I read both the overture and the statement and felt for both sides in this matter. I know that progressives who believe in full LGBTQ inclusion believe such an amendment is necessary in order to ensure that LGBTQ persons can be fully welcomed into the life of the church. Having worked with Presbyterians, I know the impact the 1996 overture that banned LGBTQ persons from ordination had on pastors and those who wanted to be pastors. And I know the impact such a ban had in my own denomination where I had to remain silent through my own ordination process. Conservatives who are upset now must and should know the hurt that many LGBTQ people who felt called by God to serve experienced when they were told by their churches that they could not fulfill that call to ministry.
That said, progressives shouldn’t repay kind for kind either because if this overture is approved, that is what could happen. Conservatives would either have to hide their true feelings or leave the denomination, which is pretty much what happened with LGBTQ people thirty years ago.
What I’ve learned over the years is that while there are some people who are truly bigoted towards sexual minorities, others truly believe in their interpretation of scripture. I think they are wrong in the matter, but I also think if they come to this decision believing it is where God leads them, I also have to give them some room to have those beliefs.
I’ve shared the story of an elderly man who voted against me serving on a church board because of being gay. But he shared privately after the vote his earnestness in seeking a resolution and couldn’t reconcile his understanding of Scripture with me. He said this with tears in his eyes because I think he wished he could. But his wanting to explain his vote to me was his attempt to trying to be in relationship with me. I really can’t believe that every traditional Presbyterian wants to be hurtful to LGBTQ Presbyterians.
I want to believe that those in favor of this proposed overture would want to either to find a way that both sides could live together and also not hinder LGBTQ persons from being affirmed in their calling to ministry.

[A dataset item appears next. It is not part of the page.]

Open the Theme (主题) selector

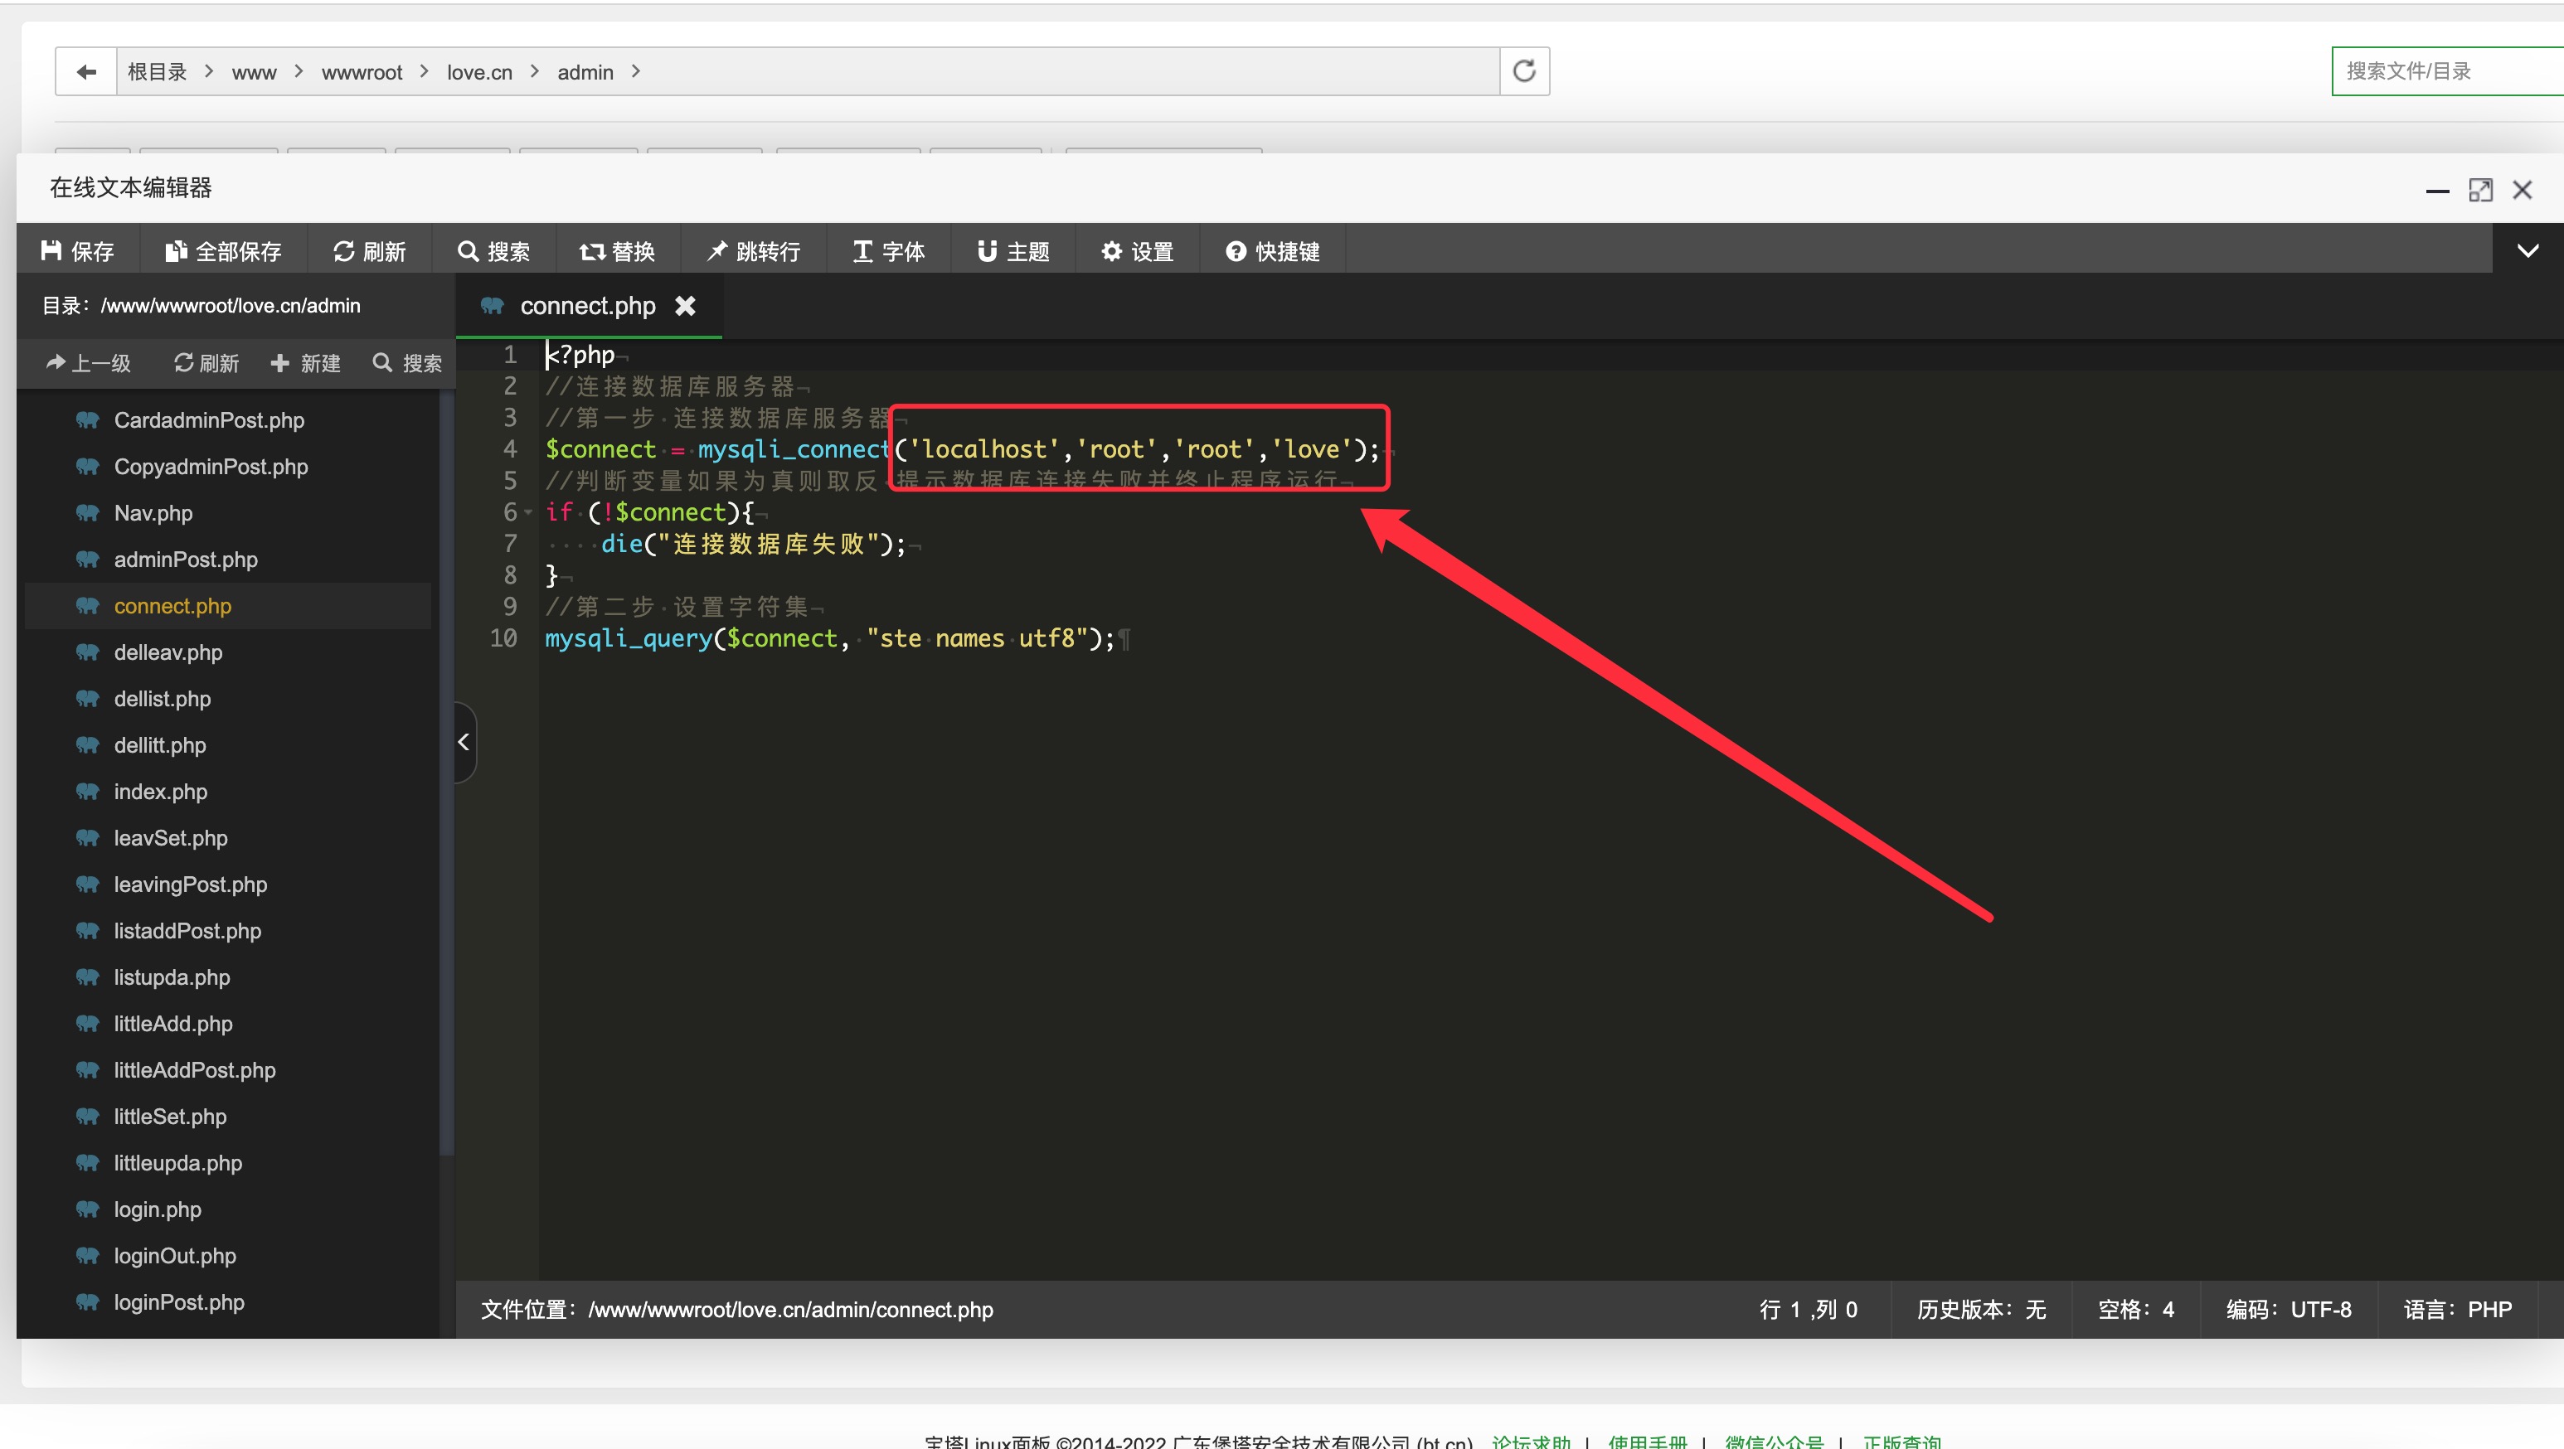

Way back in the nineties, whenever a church had to take a difficult vote on this issue, there was always someone that would say something to the effect, “now we have some healing to do.” That small phrase said a lot. It believed that while the vote was important, it was not more important than the whole body which was now living in tension. Relationships had to be mended in order to move forward. This wasn’t a winner-take-all, zero-sum kind of win because this was the church and we were about more than just who won and who lost.
We don’t live in the ‘90s anymore. The world is less charitable on all sides. Conservatives and progressives are more about power and righteousness than they are about grace and mercy. The Trump years have only accelerated this trend.
So I think this overture will pass. It may not have the effect that conservative Presbyterians fear, but it wouldn’t be shocking if it did. Because we don’t give others the benefit of the doubt, we don’t give people- even our enemies, grace. I think this might lead to more conservatives leaving the denomination which will make it safer for LGBTQ Presbyterians.
But I’m not certain it will be good for the body of Christ as a whole.